(Extract):
►
The BULK_TRANSFER_DATA first creates an SSIS package named the same as the destination table. It then executes the package using a built-in SSIS ExecutePackage component before and deleting the package. The dynamically created package contains a DataFlow that contains a simple OleDb Source - OleDb Destination mapping.

The OleDb Source is created from the value of the package variable SOURCE_SELECT, which is the concatenation of the variables SELECT_CLAUSE + WHERE_CONDITION. The OleDB Destination inserts data into a table named the same as the value of the variable DEST_TABLE_NAME.

Let's now look at the stored procedure. The procedure first creates a Windows batch file named the same as the destination_table and then launches it. The batch file sets the working directory as the value of @work_dir, and then launches BULK_TRANSFER_DATA.

The prerequistes for Direct_Path_Insert to run are :

  1. The destination table exists
  2. The columns generated by the source select must have the identical name (case sensitive), datatype, and length as the columns of the destination table.
◄
(Information given):
►
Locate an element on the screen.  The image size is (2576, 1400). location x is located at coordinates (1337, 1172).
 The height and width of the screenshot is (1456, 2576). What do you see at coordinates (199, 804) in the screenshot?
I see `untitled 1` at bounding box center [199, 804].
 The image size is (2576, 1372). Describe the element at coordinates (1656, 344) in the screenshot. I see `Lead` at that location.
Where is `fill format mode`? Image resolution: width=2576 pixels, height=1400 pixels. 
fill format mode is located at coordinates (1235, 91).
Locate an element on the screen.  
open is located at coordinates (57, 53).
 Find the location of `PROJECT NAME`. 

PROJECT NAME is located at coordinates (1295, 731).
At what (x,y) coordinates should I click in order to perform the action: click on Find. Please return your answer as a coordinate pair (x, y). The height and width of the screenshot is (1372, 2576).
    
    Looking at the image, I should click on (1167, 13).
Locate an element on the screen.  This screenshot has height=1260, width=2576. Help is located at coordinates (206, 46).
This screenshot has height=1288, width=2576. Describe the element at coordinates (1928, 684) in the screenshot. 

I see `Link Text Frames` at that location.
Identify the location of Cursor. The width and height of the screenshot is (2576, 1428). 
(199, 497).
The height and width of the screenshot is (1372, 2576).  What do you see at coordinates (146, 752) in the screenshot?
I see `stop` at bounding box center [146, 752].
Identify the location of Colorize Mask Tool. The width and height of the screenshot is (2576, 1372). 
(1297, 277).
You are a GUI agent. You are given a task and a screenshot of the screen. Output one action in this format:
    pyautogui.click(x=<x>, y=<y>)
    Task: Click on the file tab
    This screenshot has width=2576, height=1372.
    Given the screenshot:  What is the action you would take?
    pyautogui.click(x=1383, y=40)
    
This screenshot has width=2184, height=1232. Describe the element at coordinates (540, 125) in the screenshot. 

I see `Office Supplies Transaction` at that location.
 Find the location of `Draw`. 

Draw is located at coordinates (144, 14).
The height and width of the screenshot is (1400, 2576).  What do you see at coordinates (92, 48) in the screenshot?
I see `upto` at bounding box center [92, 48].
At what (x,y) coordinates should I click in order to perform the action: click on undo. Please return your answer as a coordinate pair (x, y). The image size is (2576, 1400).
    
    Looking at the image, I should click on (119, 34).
◄
In the extract on BULK_TRANSFER_DATA, which variable's value gives the name of the table that the OleDB Destination inserts data into?

DEST_TABLE_NAME